Records -
>>>
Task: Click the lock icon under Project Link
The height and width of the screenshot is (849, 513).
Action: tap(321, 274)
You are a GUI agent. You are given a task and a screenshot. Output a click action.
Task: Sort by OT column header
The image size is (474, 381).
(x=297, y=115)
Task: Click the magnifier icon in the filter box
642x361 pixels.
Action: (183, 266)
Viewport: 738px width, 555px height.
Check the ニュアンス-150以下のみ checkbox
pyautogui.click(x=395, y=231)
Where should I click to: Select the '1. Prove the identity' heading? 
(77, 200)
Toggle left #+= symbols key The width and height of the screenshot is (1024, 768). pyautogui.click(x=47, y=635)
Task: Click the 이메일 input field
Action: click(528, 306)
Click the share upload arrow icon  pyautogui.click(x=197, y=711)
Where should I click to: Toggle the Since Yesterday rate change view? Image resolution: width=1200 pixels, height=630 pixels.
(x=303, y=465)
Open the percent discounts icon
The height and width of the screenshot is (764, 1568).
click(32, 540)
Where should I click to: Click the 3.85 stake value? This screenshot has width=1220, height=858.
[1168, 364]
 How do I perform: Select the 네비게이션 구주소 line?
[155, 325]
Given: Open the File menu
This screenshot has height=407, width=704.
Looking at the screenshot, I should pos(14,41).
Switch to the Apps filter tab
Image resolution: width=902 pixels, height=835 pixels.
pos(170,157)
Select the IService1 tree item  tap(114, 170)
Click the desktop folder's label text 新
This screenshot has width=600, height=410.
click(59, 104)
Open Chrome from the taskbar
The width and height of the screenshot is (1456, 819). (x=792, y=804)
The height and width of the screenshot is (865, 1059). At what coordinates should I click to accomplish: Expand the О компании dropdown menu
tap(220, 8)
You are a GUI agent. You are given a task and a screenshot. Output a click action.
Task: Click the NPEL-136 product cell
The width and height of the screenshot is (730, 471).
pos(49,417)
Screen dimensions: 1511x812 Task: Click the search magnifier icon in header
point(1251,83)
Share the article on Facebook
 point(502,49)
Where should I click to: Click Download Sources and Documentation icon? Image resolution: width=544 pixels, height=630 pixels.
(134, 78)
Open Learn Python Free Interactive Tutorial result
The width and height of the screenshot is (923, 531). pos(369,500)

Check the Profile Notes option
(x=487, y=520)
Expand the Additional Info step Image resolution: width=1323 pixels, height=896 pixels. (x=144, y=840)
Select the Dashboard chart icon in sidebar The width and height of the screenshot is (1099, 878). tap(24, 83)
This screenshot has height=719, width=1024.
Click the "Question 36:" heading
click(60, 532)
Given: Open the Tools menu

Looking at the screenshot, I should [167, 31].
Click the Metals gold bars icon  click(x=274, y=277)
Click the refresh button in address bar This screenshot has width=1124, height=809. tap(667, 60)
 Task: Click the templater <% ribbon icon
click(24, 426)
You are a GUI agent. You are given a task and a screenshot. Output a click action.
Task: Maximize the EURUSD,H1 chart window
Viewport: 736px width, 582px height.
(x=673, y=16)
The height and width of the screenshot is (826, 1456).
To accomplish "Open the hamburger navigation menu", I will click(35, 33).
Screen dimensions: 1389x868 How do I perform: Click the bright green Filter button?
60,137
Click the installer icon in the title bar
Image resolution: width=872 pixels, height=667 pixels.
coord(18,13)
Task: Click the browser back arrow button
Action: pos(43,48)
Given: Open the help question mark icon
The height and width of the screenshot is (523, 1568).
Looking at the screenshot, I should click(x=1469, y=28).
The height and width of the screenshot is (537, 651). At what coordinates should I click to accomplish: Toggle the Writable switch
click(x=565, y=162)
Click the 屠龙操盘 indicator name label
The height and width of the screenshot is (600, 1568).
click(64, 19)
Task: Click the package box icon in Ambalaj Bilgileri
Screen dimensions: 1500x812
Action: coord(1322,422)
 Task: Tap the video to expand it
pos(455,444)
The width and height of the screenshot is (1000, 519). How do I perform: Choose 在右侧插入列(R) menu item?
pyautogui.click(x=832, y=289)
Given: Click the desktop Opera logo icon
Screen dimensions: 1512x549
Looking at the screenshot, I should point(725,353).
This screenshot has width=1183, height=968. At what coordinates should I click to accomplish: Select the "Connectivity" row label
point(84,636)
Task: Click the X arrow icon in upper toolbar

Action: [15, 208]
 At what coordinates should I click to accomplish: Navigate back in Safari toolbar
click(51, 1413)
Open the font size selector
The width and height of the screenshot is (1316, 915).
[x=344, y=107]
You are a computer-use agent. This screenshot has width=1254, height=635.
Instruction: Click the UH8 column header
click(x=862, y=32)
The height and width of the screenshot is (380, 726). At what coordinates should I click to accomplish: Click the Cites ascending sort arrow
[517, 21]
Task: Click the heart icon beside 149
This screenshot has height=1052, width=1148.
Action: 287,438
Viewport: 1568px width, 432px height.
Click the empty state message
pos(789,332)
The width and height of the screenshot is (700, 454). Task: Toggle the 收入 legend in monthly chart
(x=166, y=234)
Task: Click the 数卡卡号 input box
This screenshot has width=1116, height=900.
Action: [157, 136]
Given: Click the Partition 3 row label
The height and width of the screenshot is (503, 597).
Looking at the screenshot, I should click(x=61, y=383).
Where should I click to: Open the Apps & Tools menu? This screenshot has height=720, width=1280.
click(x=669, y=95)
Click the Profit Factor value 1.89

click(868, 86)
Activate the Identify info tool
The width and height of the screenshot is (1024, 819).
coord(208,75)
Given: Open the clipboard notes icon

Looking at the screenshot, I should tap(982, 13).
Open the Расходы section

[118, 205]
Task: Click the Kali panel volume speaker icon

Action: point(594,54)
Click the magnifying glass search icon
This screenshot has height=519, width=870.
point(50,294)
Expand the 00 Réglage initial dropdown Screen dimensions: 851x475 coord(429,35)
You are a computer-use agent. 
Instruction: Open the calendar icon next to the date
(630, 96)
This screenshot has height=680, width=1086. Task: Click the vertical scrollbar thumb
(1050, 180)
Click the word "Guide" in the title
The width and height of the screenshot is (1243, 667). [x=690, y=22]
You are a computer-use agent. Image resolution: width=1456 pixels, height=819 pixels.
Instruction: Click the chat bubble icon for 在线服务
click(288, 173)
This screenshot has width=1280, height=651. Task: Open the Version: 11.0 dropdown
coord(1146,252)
<<<
STATED GOAL - Retype the rows above exactly, starting at the line containing "The height and width of the screenshot is (865, 1059)." and ending after the line containing "Expand the Additional".

EXERCISE ANSWER -
The height and width of the screenshot is (865, 1059). At what coordinates should I click to accomplish: Expand the О компании dropdown menu
tap(220, 8)
You are a GUI agent. You are given a task and a screenshot. Output a click action.
Task: Click the NPEL-136 product cell
The width and height of the screenshot is (730, 471).
pos(49,417)
Screen dimensions: 1511x812 Task: Click the search magnifier icon in header
point(1251,83)
Share the article on Facebook
 point(502,49)
Where should I click to: Click Download Sources and Documentation icon? Image resolution: width=544 pixels, height=630 pixels.
(134, 78)
Open Learn Python Free Interactive Tutorial result
The width and height of the screenshot is (923, 531). pos(369,500)

Check the Profile Notes option
(x=487, y=520)
Expand the Additional Info step Image resolution: width=1323 pixels, height=896 pixels. (x=144, y=840)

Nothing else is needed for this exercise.